Exercise instructions: Using the records that follow, copy every line containing the word "will".

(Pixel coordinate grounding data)
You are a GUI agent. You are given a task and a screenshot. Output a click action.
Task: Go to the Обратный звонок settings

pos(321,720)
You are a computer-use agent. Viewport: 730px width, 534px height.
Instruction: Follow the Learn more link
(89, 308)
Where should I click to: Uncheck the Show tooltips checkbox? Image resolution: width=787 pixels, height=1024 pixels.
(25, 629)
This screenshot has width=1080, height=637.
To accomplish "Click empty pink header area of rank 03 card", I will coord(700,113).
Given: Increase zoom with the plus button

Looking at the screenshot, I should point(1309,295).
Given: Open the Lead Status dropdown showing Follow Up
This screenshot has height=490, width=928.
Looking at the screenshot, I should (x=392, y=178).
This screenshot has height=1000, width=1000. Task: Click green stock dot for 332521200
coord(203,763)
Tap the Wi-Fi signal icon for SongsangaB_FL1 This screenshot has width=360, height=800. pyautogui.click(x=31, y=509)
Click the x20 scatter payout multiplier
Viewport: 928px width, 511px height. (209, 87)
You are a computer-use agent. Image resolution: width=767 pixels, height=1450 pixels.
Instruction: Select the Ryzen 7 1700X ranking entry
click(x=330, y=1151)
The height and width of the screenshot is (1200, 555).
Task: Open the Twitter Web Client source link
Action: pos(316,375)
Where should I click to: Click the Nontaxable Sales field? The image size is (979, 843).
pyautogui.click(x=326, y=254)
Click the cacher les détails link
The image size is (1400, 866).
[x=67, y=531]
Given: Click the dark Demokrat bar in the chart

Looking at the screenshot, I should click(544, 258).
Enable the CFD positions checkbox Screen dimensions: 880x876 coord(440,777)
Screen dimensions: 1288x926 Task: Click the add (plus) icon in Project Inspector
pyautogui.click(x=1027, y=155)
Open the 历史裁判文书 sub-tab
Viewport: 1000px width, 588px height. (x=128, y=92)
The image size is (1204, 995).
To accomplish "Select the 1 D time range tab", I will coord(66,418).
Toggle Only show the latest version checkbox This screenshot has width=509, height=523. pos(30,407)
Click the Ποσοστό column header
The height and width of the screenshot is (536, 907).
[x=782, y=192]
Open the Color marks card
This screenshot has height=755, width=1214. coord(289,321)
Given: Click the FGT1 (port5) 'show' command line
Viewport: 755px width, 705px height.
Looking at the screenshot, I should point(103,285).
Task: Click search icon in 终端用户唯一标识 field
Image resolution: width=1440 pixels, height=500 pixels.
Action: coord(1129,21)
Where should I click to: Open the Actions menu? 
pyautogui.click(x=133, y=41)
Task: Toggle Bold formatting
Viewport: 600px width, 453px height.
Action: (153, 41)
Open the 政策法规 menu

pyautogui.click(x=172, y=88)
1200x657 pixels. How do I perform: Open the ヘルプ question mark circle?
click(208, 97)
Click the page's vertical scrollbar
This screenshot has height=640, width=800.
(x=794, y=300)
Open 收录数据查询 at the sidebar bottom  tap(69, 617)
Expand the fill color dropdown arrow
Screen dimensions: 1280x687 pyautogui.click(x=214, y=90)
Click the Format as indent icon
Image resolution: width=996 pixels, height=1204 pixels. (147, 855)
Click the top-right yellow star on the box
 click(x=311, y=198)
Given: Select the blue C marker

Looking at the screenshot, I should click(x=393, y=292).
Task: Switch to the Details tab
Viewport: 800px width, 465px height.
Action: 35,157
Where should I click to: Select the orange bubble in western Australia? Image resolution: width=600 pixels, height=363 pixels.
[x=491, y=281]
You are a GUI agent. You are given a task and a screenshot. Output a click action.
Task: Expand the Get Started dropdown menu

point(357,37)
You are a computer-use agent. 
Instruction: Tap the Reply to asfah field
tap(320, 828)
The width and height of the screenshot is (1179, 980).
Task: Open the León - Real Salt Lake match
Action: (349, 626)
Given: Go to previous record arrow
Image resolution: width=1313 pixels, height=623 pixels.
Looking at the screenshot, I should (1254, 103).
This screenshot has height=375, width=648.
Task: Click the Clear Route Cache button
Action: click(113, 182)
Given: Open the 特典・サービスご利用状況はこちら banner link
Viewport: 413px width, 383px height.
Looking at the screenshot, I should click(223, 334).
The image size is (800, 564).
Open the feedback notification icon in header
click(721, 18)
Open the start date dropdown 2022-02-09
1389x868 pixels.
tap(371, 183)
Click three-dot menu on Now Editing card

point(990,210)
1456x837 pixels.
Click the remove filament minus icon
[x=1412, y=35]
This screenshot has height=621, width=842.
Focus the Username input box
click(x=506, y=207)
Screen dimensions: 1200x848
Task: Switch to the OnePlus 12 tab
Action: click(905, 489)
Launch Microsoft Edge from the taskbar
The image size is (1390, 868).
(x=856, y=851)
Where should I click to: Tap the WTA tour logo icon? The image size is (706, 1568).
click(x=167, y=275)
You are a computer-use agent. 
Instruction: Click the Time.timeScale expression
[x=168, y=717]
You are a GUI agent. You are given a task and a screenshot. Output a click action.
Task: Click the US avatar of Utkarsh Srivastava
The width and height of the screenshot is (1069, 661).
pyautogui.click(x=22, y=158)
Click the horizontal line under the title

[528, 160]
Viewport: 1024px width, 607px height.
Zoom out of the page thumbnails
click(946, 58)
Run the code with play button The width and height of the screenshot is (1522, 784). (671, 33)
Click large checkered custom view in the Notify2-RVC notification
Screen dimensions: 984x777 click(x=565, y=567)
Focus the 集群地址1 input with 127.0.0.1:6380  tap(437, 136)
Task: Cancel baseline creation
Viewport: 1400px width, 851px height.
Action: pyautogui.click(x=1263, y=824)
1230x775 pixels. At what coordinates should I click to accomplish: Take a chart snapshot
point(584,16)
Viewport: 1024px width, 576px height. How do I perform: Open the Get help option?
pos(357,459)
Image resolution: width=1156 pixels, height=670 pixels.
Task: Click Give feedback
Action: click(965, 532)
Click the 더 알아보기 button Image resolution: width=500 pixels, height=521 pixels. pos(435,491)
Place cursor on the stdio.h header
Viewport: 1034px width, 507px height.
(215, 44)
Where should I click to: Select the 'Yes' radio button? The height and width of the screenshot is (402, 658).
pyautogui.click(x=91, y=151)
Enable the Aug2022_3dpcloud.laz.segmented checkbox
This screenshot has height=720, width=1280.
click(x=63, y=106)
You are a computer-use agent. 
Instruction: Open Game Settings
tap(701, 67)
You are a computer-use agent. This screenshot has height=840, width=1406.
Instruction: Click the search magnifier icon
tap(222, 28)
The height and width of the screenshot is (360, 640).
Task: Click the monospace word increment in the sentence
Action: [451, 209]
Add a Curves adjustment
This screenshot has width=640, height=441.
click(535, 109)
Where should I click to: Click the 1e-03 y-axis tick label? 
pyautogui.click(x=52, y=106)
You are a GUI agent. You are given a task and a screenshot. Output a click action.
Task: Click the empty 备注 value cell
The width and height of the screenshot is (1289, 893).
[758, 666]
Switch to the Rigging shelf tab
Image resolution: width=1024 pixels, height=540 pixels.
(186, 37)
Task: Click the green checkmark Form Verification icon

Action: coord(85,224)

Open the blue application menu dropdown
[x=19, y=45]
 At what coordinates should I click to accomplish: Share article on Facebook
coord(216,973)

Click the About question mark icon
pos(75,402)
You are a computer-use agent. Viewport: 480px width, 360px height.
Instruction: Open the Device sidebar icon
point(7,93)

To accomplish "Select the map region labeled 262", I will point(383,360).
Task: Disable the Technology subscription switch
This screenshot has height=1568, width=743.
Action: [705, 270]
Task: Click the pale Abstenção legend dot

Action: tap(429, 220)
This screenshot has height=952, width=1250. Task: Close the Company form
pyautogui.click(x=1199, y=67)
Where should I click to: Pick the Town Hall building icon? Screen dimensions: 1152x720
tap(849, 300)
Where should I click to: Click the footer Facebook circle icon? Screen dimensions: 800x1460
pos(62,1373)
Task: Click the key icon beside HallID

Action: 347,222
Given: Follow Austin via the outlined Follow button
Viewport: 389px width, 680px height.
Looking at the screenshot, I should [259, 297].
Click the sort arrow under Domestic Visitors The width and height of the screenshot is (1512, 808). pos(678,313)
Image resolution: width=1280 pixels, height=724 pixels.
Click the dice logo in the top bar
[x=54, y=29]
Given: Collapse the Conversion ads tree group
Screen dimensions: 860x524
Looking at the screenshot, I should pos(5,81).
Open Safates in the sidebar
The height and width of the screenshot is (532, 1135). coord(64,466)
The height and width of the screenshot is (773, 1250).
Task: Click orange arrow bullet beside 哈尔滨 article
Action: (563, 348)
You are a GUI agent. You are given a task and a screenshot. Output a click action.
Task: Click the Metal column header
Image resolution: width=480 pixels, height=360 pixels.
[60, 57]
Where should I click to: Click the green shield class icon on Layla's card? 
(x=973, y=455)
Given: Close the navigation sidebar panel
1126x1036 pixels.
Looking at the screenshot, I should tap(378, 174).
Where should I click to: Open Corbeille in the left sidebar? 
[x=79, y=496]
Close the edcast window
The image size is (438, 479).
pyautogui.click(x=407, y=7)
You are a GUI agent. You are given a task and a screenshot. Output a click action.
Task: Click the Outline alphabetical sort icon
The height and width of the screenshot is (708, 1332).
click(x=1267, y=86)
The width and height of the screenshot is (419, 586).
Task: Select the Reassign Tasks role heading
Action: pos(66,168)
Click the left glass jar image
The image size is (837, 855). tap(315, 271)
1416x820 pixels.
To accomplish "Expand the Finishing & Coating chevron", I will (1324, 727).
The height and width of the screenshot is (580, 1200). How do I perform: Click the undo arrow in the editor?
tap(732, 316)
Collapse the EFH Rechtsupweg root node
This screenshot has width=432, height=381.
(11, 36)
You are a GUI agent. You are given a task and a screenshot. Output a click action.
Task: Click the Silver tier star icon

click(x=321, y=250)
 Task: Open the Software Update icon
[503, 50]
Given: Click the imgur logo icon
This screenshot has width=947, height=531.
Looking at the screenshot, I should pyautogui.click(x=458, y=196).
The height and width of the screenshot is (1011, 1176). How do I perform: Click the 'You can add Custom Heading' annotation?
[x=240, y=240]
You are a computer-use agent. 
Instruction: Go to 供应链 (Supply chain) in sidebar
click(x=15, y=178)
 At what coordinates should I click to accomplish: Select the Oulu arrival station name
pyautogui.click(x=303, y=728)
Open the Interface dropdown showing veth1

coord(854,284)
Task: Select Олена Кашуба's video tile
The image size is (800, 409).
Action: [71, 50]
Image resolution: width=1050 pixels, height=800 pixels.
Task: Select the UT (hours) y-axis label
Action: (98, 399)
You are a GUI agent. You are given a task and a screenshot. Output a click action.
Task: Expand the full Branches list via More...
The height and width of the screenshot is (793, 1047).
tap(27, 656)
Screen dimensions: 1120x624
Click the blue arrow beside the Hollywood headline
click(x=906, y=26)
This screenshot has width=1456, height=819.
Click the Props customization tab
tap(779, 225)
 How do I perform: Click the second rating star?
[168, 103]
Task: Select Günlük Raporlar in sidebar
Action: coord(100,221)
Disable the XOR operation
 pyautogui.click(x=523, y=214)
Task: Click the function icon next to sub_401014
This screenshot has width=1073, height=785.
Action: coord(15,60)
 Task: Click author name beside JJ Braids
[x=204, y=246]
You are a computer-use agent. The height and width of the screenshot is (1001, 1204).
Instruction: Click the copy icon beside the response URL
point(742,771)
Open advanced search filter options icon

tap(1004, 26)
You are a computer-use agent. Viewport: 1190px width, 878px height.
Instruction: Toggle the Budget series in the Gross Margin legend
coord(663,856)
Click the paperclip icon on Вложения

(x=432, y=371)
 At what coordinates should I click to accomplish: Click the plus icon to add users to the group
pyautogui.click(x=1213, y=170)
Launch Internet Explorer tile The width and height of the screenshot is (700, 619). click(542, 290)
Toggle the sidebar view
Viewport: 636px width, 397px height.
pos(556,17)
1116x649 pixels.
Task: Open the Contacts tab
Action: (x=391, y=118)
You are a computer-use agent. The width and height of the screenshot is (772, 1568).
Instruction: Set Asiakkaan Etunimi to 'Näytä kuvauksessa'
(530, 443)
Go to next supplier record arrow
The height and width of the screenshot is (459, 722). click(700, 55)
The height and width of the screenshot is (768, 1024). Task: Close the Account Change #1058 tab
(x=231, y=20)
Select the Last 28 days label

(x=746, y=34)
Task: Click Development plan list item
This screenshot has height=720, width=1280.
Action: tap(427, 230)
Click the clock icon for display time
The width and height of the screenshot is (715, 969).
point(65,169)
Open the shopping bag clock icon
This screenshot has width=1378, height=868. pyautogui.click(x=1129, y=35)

Reply to the task:
To accomplish "Click empty pink header area of rank 03 card", I will coord(700,113).
To accomplish "Select the 1 D time range tab", I will coord(66,418).
To accomplish "Select the map region labeled 262", I will point(383,360).
To accomplish "Expand the Finishing & Coating chevron", I will (1324, 727).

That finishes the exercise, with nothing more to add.